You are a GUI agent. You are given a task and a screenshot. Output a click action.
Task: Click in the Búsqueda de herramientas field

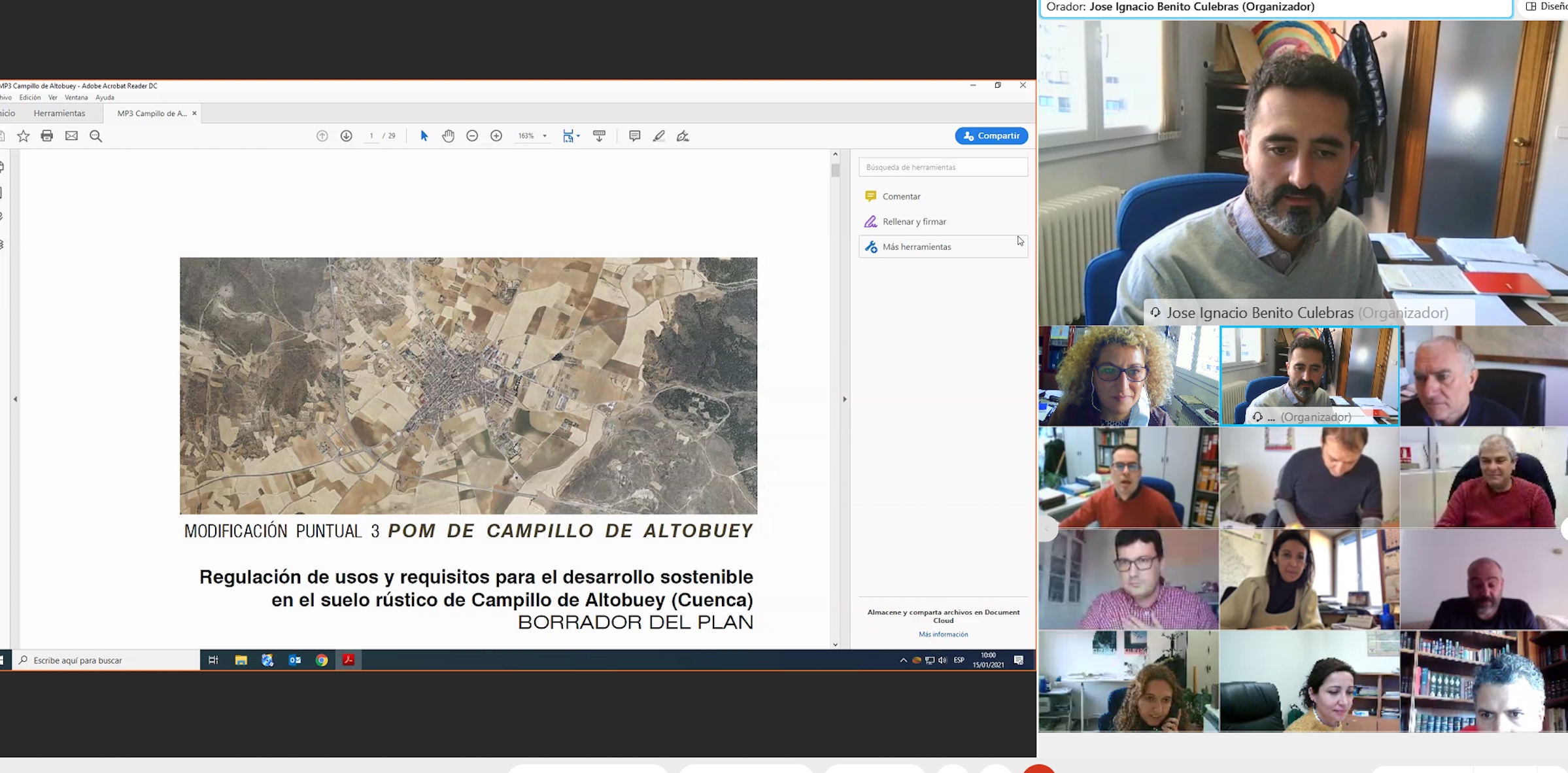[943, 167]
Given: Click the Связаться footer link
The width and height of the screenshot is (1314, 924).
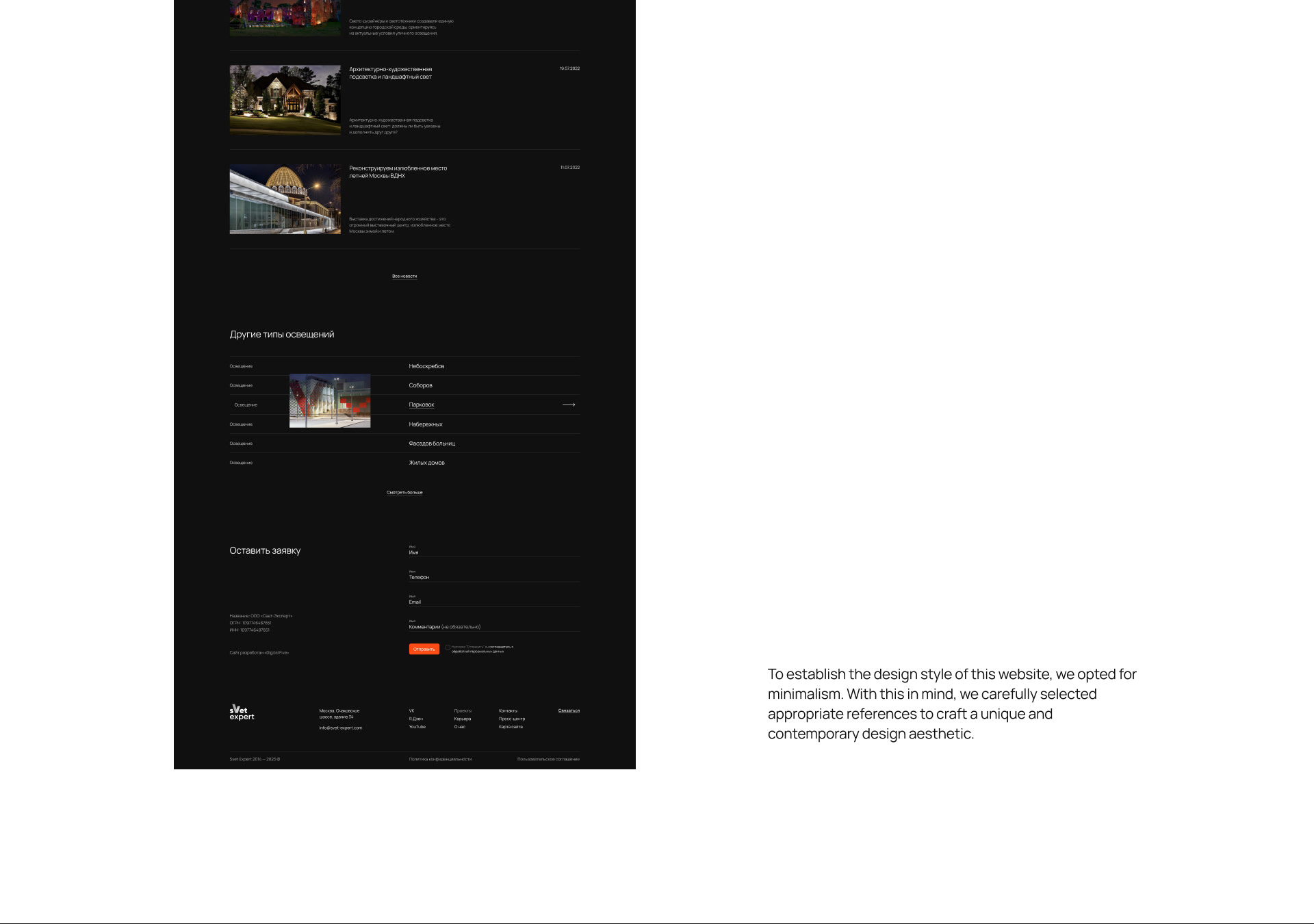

▬▬▬

> [TO DO]
Set down every line of the entries above again, exactly as written, but not the pictures.

> [SOLUTION BELOW]
You are a GUI agent. You are given a task and a screenshot. Output a click action.
Task: Click in the Búsqueda de herramientas field

[943, 167]
Given: Click the Связаться footer link
The width and height of the screenshot is (1314, 924).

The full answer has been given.